First, the employment problem in the US is “structural”.  While short-lived stimulus can “light a little kindling”, all our best firewood has been shipped overseas. So, do I oppose job stimulus spending? No, it’s fine as long as it doesn’t become a distraction, i.e. a Republican versus Democrat food fight, while the real jobs problem gets swept under the rug. That, of course, is exactly what has happened.

The economists tell us, and they emphasize how “obvious” it is, that to create more jobs we have to create more demand. That seems easy to understand, right? It’s the most elementary lesson in Economics 101. It’s also nonsense. We do not need to “create more demand”; there’s plenty of demand when you include all global markets.  We need to create more jobs in the US instead of letting US-based corporations export American jobs and export our future.

If you put relatively low-income workers back to work with “shovel ready” projects, it’s true that they are more likely to spend their income than save it. They’ll run right down to Walmart and buy goods made in China. Do I want to deprive them of the opportunity to earn a living? Of course not; do it.

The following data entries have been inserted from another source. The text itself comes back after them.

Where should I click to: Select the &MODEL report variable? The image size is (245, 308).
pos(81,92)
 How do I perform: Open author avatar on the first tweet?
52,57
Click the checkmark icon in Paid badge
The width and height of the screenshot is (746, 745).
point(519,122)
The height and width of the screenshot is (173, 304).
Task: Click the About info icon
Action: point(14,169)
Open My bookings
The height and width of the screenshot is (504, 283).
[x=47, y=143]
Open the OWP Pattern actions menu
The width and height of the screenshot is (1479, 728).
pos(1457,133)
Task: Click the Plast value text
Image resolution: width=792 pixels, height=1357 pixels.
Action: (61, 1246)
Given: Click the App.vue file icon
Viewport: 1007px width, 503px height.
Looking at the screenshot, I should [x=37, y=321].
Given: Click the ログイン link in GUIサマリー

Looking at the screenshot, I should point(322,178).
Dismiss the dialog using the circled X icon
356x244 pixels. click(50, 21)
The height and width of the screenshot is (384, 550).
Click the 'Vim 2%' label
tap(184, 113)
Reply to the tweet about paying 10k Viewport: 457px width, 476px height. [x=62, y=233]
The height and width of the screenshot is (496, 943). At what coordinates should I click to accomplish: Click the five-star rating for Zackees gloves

But this will do nothing to address the jobs crisis. Increasing demand only creates jobs if that demand is for US-produced goods and services.

GM now builds more cars in China than in the US. There’s plenty of “demand” already. The problem is that the demand is not being filled by American workers. Corporations are making larger profits because they can exploit cheaper labor overseas. We don’t have a “demand” problem; we have a corporate exploitation problem. Corporations should be forced by the government to serve the national interest or they should be shut down. This isn’t “protectionism”; it’s simple patriotism. It’s also the only way to create jobs in the US in the near-term.

We truly are facing a total collapse of the US economy. All the pretty talk about investing is never going to happen. All the cheerleading about how Americans are the best and the brightest is just feel good drivel. All the pep talks about “c’mon folks, we can do this” are just empty political rhetoric. We’re in a war for our very survival and only one side is waging it. Our corporate-owned political class is engaged in doing all they possibly can to hide the ugly truth. Americans haven’t been called to the streets to engage the class war… and time’s a’wastin’.